The western Alaska Range between Roan Roadhouse and Cantwell was my first significant off-trail portion and my first long stretch without town stops. It's rugged country even by Alaskan standards. It features big mountains, big glaciers, serious weather, and no local help if something goes wrong. Look at a map—there's NOTHING between Nikolai and the seasonal Wonder Lake Campground. "Just go downhill" is not sage bailout advice. My planned route was 280 roadless miles, which I made logistically possible by having two caches brought in beforehand (one by plane, another by dog team). The terrain included enormous braided river bars (which in early April are still covered with ice), tundra-covered 4,000-foot benches just to the north of Mount McKinley, textbook Interior taiga forests and tussocks, and the debris-covered terminal moraines of Straightaway, Foraker, and Peters glaciers.
The first day out of Rohn was glorious: easy skiing on frozen overflow ice up the Tatina River towards its source glacier near Shellabarger Pass. The second day was "real:" a stormy whiteout with 50 mph winds, which made skiing across the terminal moraine of Tatina Glacier even dicier. Those conditions prevailed through the third day, when I was hoping to make it over a critical pass between the headwaters of the Dillinger River and Pingston Creek, which would avoid a longer, brushier, and more arduous alternate route.
A National Geographic photographer and his guide (also my friend and expert "Nordic mountaineer" Forrest McCarthy) had joined me at Rohn Roadhouse and had hoped to ski to Cantwell with me, but this alternate route was not viable for them and they pulled a FUBYOYO, the polite interpretation of which is, "Forget You Buddy You're On Your Own."
And literally I was. Standing with Forrest and Michael at the starting point of this undesirable alternate route, wilderness was forcing a decision on me: by entering it and pushing on, I would suffer but ultimately be rewarded; by waiting for the bush plane, life would be easier but I would miss out. It's not that I had considered quitting this expedition, but following my original decision to ski out of Kotzebue, there had not been any moments when I really had to commit to it either. The prospect for newfound self-reliance was appealing ("I can do this"), but the potential consequences were humbling ("If you do this, you better do it right").
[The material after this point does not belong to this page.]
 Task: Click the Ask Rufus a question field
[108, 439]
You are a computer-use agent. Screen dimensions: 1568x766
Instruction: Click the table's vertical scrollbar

When I stepped into my bindings and skied away into the forest, I was basically telling Mother Nature, "Okay, it's on. Bring it." I was exposing myself to a new and unprecedented (at least for this trip) level of risk and reward. I don't consider nature an adversary, like it needs to be conquered. But I do have a relationship with it—sometimes it's pure fun, other times it's playful one-upmanship, and occasionally its a street fight. Skiing into the woods was the equivalent of asking a girl to tango or to get married, or getting on a roller coaster—I'm committed to this expedition now until the music stops, until death due us part, or the ride ends.
It was liberating to make the commitment. Now, my path and goal is certain, and my focus in very clear; I have a hunger inside. And I don't think it's a coincidence that I've been singing Janis Joplin's "Me and Bobby McGee" all week.